Hacker News new | ask | show | jobs
by rhdunn 772 days ago
Isn't the issue more that traditional ASR systems use US (General American) phonetic transcriptions so then struggle with accents that have different splits and mergers?

My understanding on whisper is that it is using a model trained on different accents, specifically from LibriVox. The quality would depend on the specific model selected.

The MFCC or other acoustic analysis is to detect the specific phonemes of speech. This is well understood (e.g. the first 3 formants corresponding to the vowels and their relative positions between speakers), and the inverse is used for a lot of the modern TTS engines where the MFCC is predicted and the waveform reconstructed from that (see e.g. https://pytorch.org/audio/stable/transforms.html).

Some words can change depending on adjacency to other words, or other speech phenomena (like H dropping) can alter the pronunciation of words.
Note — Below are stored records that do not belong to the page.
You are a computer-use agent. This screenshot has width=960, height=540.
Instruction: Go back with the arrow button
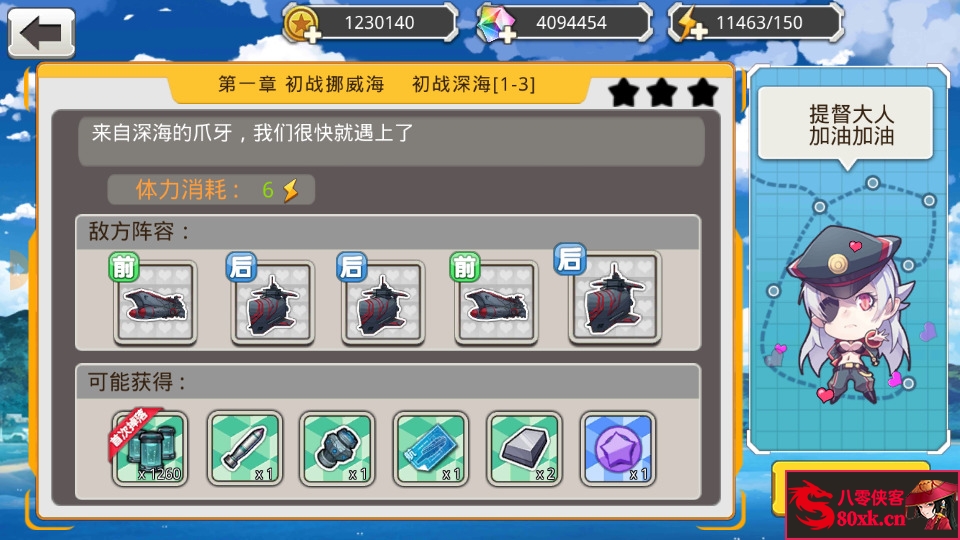point(41,32)
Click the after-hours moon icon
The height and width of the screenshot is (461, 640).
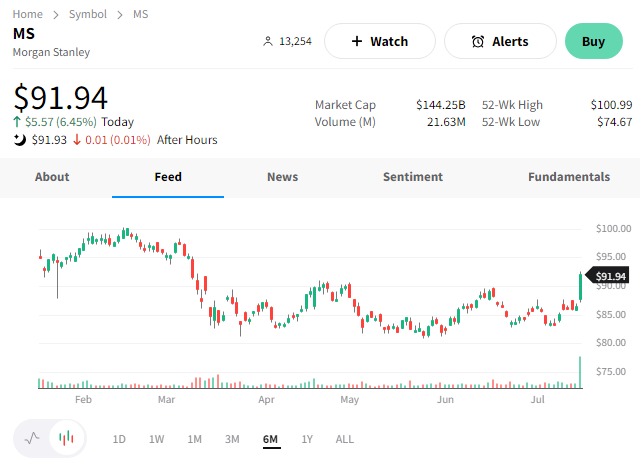pyautogui.click(x=19, y=140)
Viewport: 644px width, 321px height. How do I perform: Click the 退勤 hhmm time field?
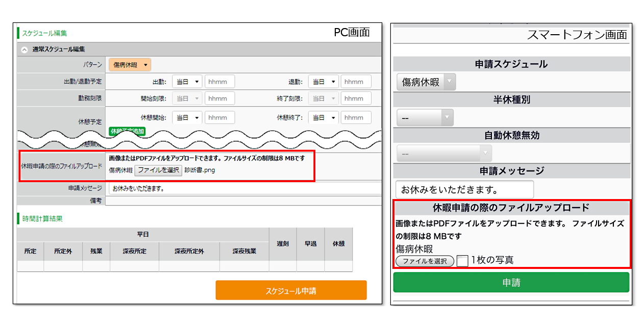(x=356, y=82)
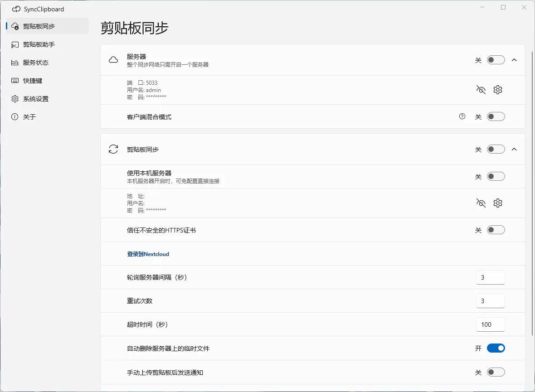Open the gear icon in the sync account section
The height and width of the screenshot is (392, 535).
pos(498,203)
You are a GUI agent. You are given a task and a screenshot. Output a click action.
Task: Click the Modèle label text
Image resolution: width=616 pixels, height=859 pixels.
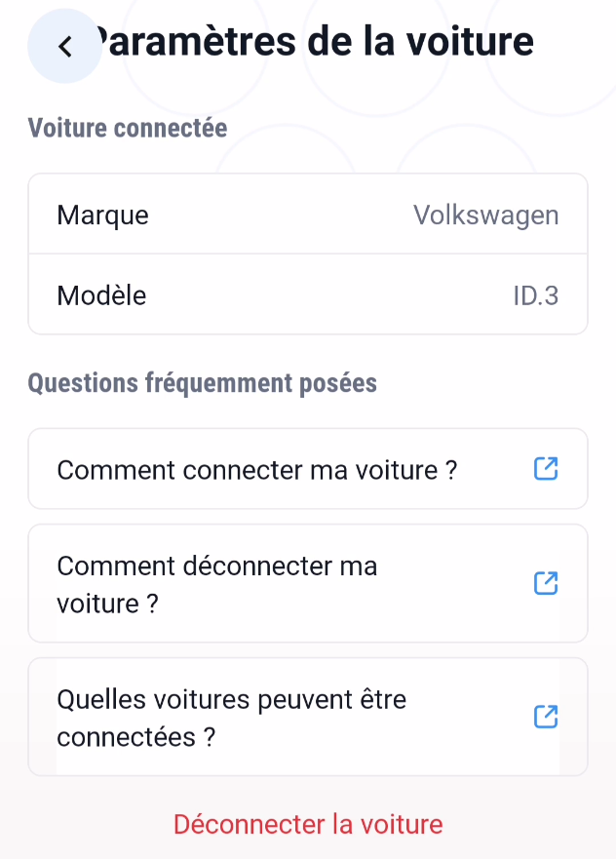tap(101, 295)
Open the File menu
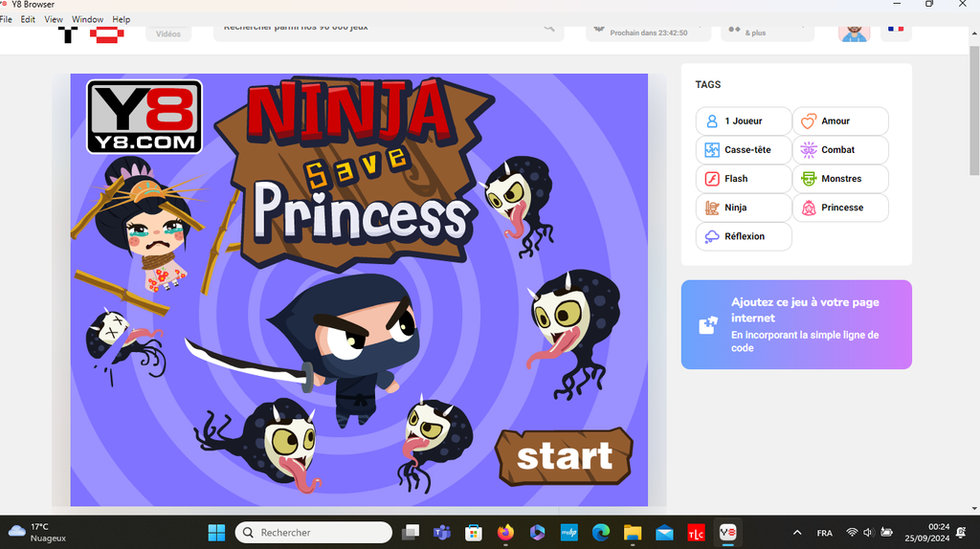Viewport: 980px width, 549px height. 6,19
Then you have various homophones in different accents. All of these make it hard to go from the audio/phonetic representation to transcriptions.

This is in part why a relatively recent approach is to train the models on the actual spoken text and not the phonetics, so it can learn to disambiguate these issues. Note that this is not perfect, as TTS models like coqui-ai will often mispronounce words in different contexts as the result of a lack of training data or similar issues.

I'm wondering if it makes sense to train the models with the audio, phonetic transcriptions, and the text and score it on both phonetic and text accuracy. The idea being that it can learn what the different phonemes sound like and how they vary between speakers to try and stabilise the transcriptions and TTS output. The model would then be able to refer to both the audio and the phonemes when making the transcriptions, or for TTS to predict the phonemes then the phonemes as an additional input with the text to generate the audio -- i.e. it can use the text to infer things like prosody.